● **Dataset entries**
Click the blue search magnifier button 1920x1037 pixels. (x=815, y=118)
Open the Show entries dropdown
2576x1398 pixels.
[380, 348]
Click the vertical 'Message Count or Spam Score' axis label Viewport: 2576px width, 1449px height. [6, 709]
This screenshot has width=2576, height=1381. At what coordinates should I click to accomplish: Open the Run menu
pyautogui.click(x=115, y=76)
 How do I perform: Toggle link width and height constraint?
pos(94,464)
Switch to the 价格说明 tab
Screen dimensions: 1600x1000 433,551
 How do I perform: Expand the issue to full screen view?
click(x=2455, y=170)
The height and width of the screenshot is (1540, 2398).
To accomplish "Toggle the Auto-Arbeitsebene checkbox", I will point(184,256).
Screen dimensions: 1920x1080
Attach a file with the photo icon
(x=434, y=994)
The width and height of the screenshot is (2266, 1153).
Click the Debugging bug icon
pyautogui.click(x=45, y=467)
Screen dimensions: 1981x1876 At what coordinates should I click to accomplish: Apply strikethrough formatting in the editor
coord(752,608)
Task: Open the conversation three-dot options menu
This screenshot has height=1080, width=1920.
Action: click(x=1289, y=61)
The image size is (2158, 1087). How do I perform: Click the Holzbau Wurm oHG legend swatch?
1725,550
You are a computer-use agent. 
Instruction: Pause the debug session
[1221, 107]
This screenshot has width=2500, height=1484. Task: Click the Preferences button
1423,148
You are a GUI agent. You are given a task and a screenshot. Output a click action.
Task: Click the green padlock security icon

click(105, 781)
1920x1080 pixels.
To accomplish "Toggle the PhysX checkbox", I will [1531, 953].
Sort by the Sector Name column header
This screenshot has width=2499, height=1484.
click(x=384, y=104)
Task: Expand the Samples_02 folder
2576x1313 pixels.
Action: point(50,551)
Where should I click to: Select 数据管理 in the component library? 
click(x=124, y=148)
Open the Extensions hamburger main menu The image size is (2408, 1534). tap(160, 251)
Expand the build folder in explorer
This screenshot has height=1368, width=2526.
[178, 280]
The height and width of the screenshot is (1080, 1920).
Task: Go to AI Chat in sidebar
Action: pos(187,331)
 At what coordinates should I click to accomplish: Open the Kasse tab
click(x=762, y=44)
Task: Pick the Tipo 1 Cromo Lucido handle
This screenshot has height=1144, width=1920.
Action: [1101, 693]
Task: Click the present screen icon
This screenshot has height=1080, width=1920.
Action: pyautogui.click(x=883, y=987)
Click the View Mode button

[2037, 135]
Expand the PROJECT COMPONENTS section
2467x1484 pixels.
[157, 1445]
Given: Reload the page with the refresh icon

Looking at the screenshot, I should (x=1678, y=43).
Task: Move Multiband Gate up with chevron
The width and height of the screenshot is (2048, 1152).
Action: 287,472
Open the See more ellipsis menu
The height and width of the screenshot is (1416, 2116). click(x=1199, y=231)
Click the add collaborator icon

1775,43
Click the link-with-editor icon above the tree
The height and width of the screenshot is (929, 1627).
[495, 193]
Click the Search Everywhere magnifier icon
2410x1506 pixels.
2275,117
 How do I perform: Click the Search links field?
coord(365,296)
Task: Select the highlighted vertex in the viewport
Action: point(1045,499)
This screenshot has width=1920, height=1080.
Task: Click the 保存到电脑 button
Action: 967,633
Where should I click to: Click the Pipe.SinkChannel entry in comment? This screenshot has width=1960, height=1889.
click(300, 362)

● **PROBLEM STATEMENT**
In full and without alteration, transcribe the entries above.

● **SOLUTION BELOW**
Click the blue search magnifier button 1920x1037 pixels. (x=815, y=118)
Open the Show entries dropdown
2576x1398 pixels.
[380, 348]
Click the vertical 'Message Count or Spam Score' axis label Viewport: 2576px width, 1449px height. [6, 709]
This screenshot has width=2576, height=1381. At what coordinates should I click to accomplish: Open the Run menu
pyautogui.click(x=115, y=76)
 How do I perform: Toggle link width and height constraint?
pos(94,464)
Switch to the 价格说明 tab
Screen dimensions: 1600x1000 433,551
 How do I perform: Expand the issue to full screen view?
click(x=2455, y=170)
The height and width of the screenshot is (1540, 2398).
To accomplish "Toggle the Auto-Arbeitsebene checkbox", I will point(184,256).
Screen dimensions: 1920x1080
Attach a file with the photo icon
(x=434, y=994)
The width and height of the screenshot is (2266, 1153).
Click the Debugging bug icon
pyautogui.click(x=45, y=467)
Screen dimensions: 1981x1876 At what coordinates should I click to accomplish: Apply strikethrough formatting in the editor
coord(752,608)
Task: Open the conversation three-dot options menu
This screenshot has height=1080, width=1920.
Action: click(x=1289, y=61)
The image size is (2158, 1087). How do I perform: Click the Holzbau Wurm oHG legend swatch?
1725,550
You are a computer-use agent. 
Instruction: Pause the debug session
[1221, 107]
This screenshot has width=2500, height=1484. Task: Click the Preferences button
1423,148
You are a GUI agent. You are given a task and a screenshot. Output a click action.
Task: Click the green padlock security icon

click(105, 781)
1920x1080 pixels.
To accomplish "Toggle the PhysX checkbox", I will [1531, 953].
Sort by the Sector Name column header
This screenshot has width=2499, height=1484.
click(x=384, y=104)
Task: Expand the Samples_02 folder
2576x1313 pixels.
Action: point(50,551)
Where should I click to: Select 数据管理 in the component library? 
click(x=124, y=148)
Open the Extensions hamburger main menu The image size is (2408, 1534). tap(160, 251)
Expand the build folder in explorer
This screenshot has height=1368, width=2526.
[178, 280]
The height and width of the screenshot is (1080, 1920).
Task: Go to AI Chat in sidebar
Action: pos(187,331)
 At what coordinates should I click to accomplish: Open the Kasse tab
click(x=762, y=44)
Task: Pick the Tipo 1 Cromo Lucido handle
This screenshot has height=1144, width=1920.
Action: [1101, 693]
Task: Click the present screen icon
This screenshot has height=1080, width=1920.
Action: pyautogui.click(x=883, y=987)
Click the View Mode button

[2037, 135]
Expand the PROJECT COMPONENTS section
2467x1484 pixels.
[157, 1445]
Given: Reload the page with the refresh icon

Looking at the screenshot, I should (x=1678, y=43).
Task: Move Multiband Gate up with chevron
The width and height of the screenshot is (2048, 1152).
Action: 287,472
Open the See more ellipsis menu
The height and width of the screenshot is (1416, 2116). click(x=1199, y=231)
Click the add collaborator icon

1775,43
Click the link-with-editor icon above the tree
The height and width of the screenshot is (929, 1627).
[495, 193]
Click the Search Everywhere magnifier icon
2410x1506 pixels.
2275,117
 How do I perform: Click the Search links field?
coord(365,296)
Task: Select the highlighted vertex in the viewport
Action: point(1045,499)
This screenshot has width=1920, height=1080.
Task: Click the 保存到电脑 button
Action: 967,633
Where should I click to: Click the Pipe.SinkChannel entry in comment? This screenshot has width=1960, height=1889.
click(300, 362)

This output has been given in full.